Influence of muscle length on the force-velocity relation of K+-contractures in smooth muscle from rabbit urinary bladder

Abstract

Force-velocity relations of K+-contractures of longitudinal smooth muscle from rabbit urinary bladder were studied by isotonic quick release at 37 degrees C. In order to minimize the influence of parallel elasticity the study was limited to the rising part of the length-tension curve. The force-velocity data fitted well with Hill's equation. The in situ length of the strip at a bladder volume of 10 ml is called L10. This length is 50% of that at which maximum active tension is developed. At L10 Vmax was 0.29 muscle lengths per second and it was estimated to be 0.36 lengths/s at optimum length. Constant b in Hill's equation had a value of 0.052 L10/s and it was unaffected by length changes over the interval 0.69 L10-1.44L10. At L10 a/Po was 0.17. In the interval given above, a/Po decreased with increasing length in proportion to the increase in Po, indicating that a was also length independent.
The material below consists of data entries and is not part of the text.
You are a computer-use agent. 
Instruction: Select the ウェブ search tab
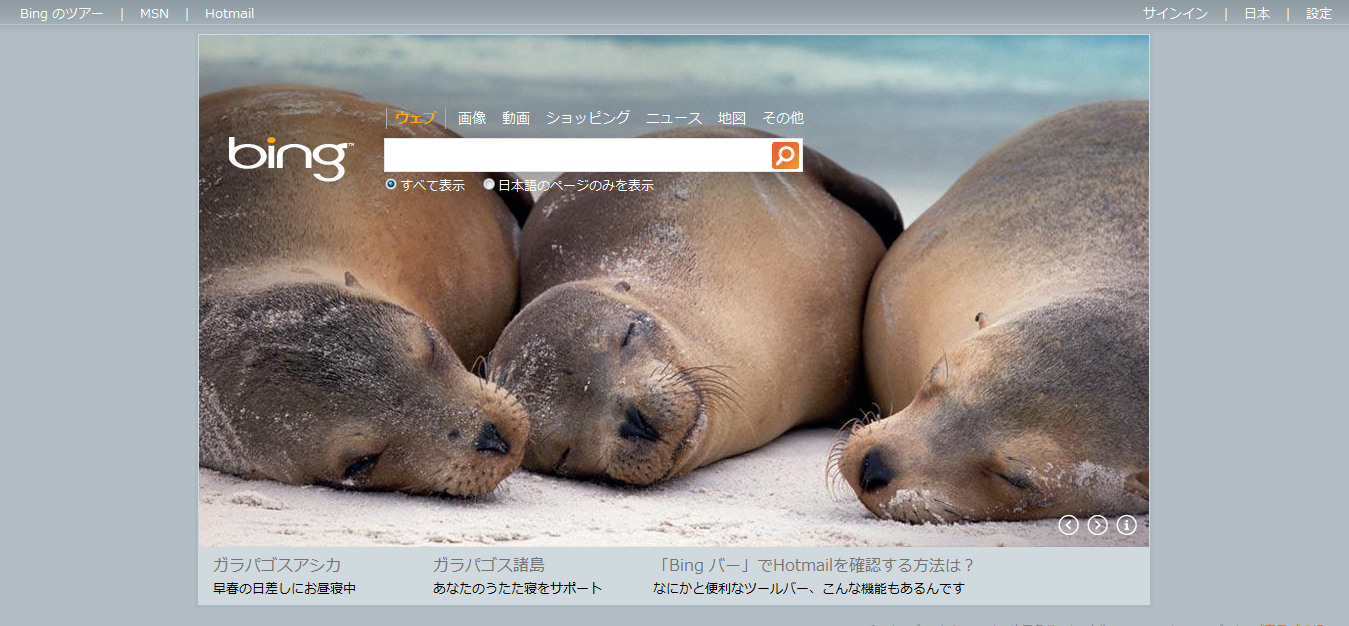pos(415,118)
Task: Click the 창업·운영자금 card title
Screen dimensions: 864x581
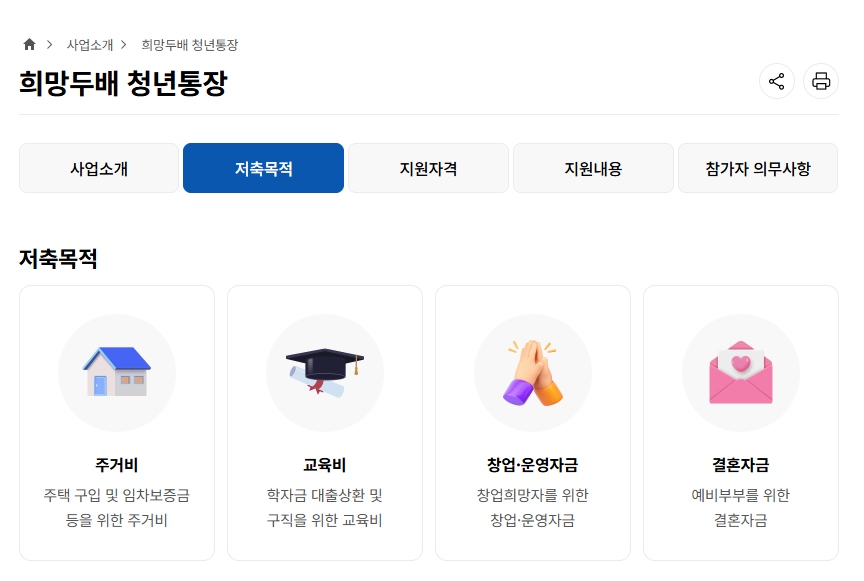Action: coord(532,464)
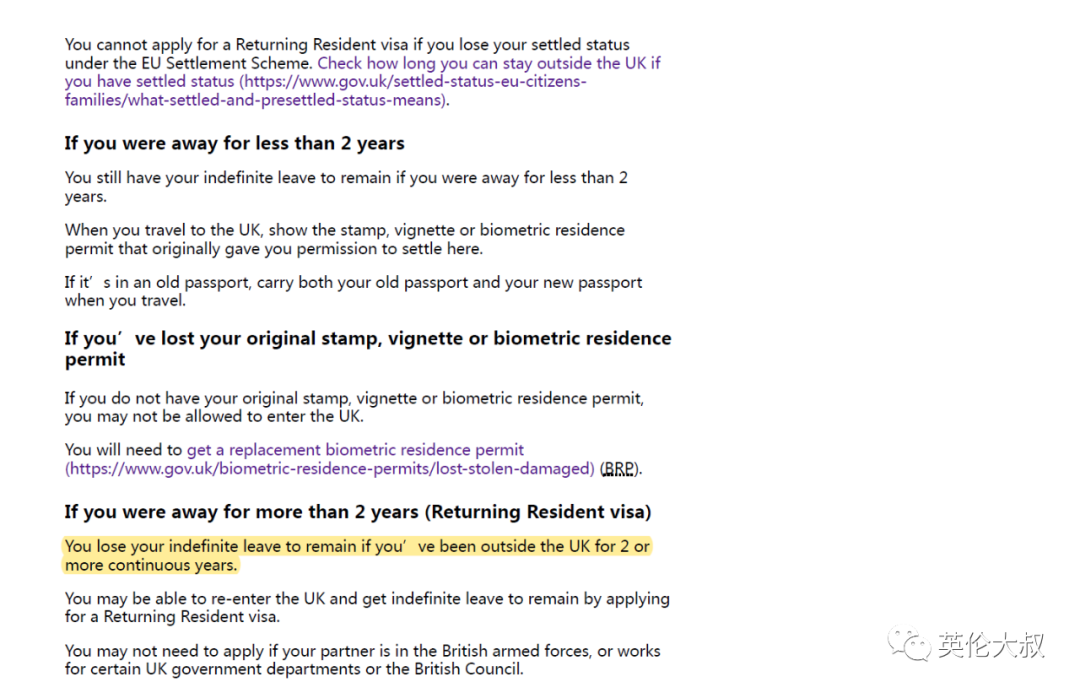The width and height of the screenshot is (1080, 693).
Task: Click the yellow highlighted sentence about losing leave
Action: [x=357, y=555]
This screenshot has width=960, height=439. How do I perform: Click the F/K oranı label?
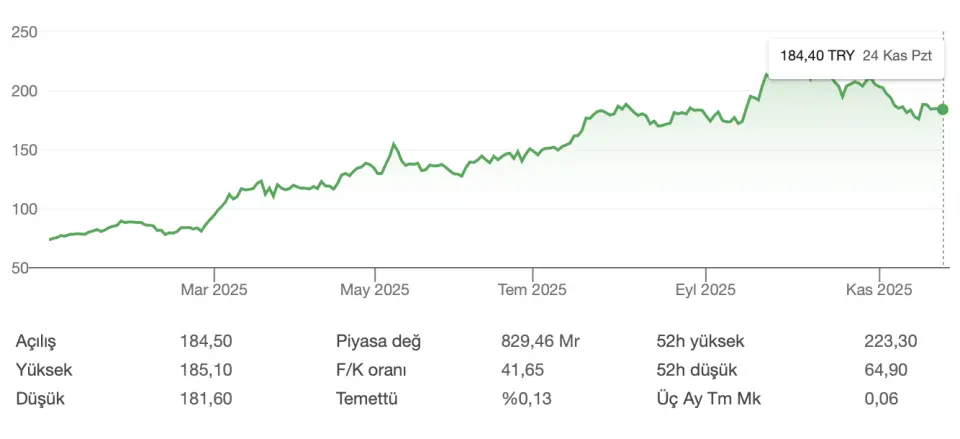371,370
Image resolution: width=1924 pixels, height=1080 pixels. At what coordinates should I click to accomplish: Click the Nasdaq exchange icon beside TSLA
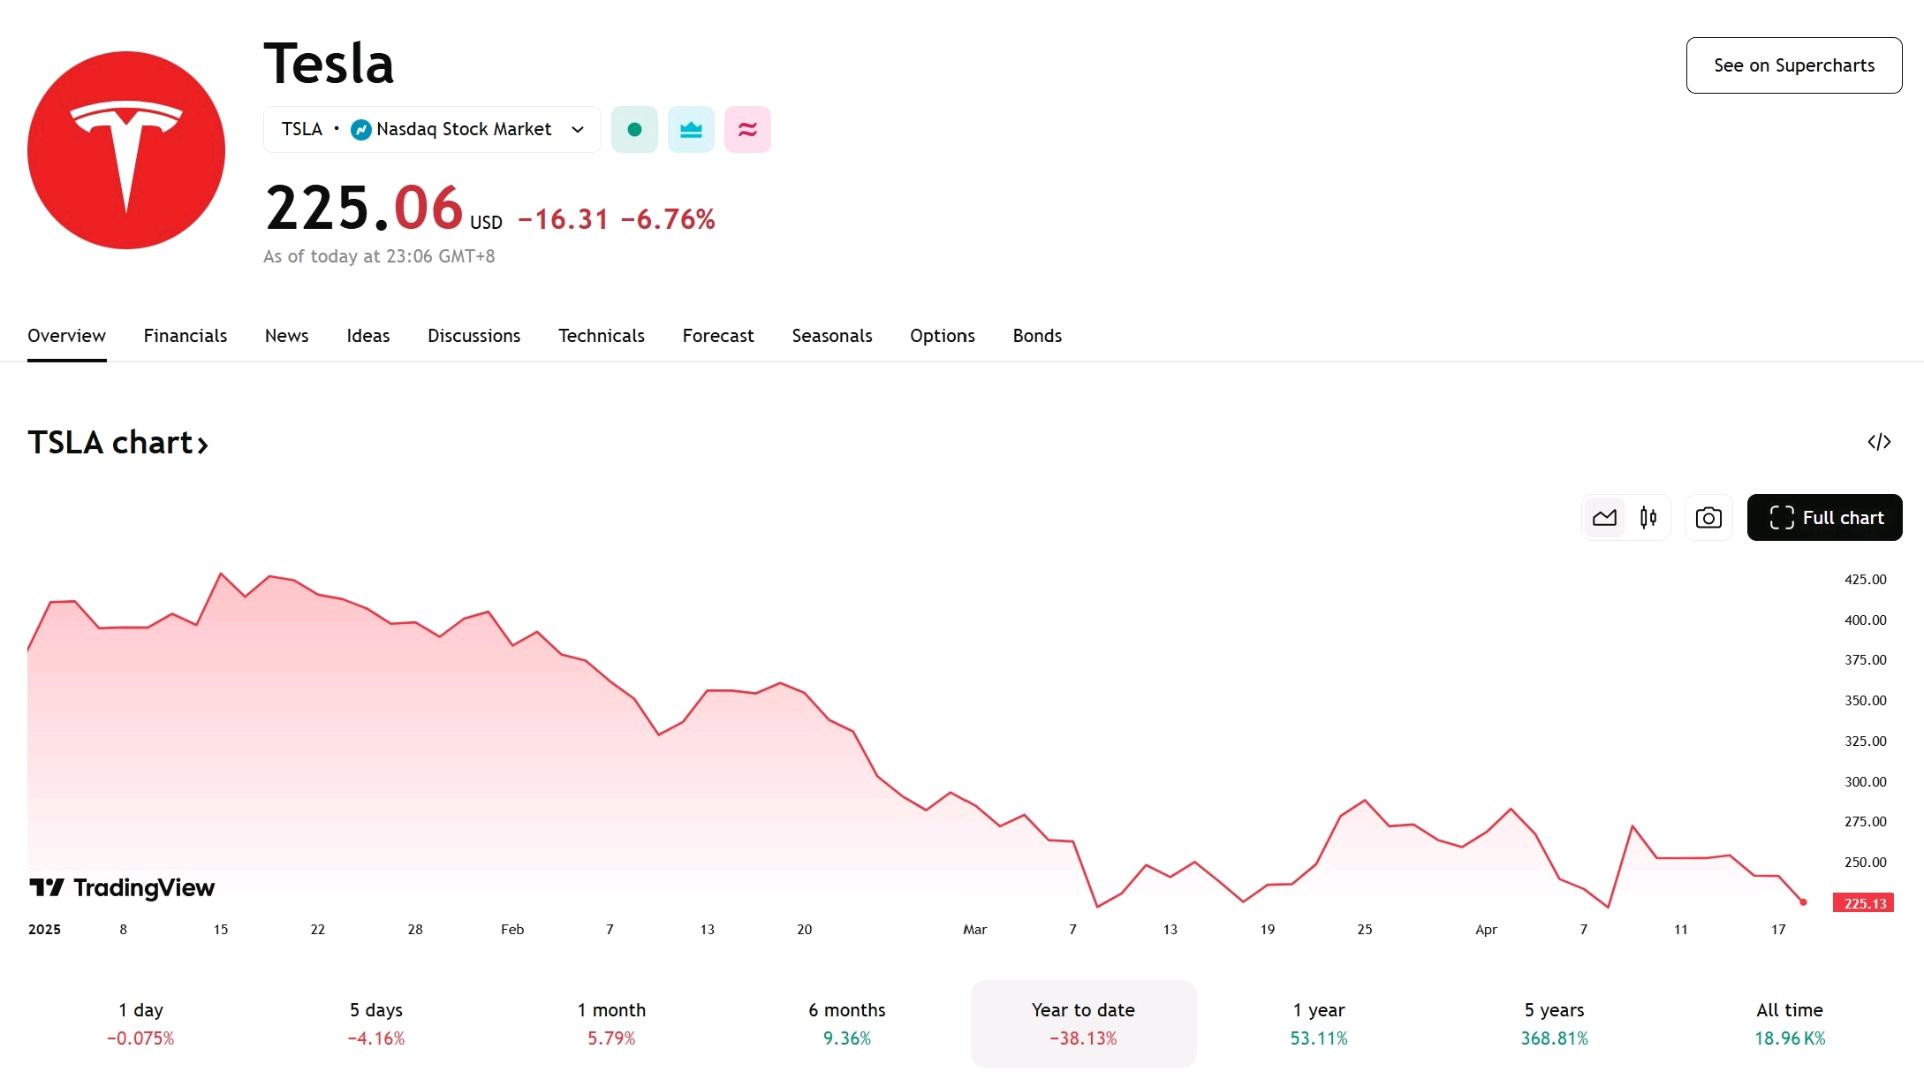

According to Hill's equation [V = b(Po - P)/(P + a)], V should increase in proportion to (Po - P) when the muscle length is increased if a and b are constants. Such a linear relation was found at shorter lengths but at lengths close to or at the length for maximum active tension, V increased more than (Po - P). Two possible explanations were considered; firstly that b/(P + a) increased, and secondly that the load on the contractile element could be less that P due to an influence of the considerable tension in the parallel elastic element at these lengths. The series elastic recoil of the active muscle amounted to 3-4% of the muscle length when released to zero tension.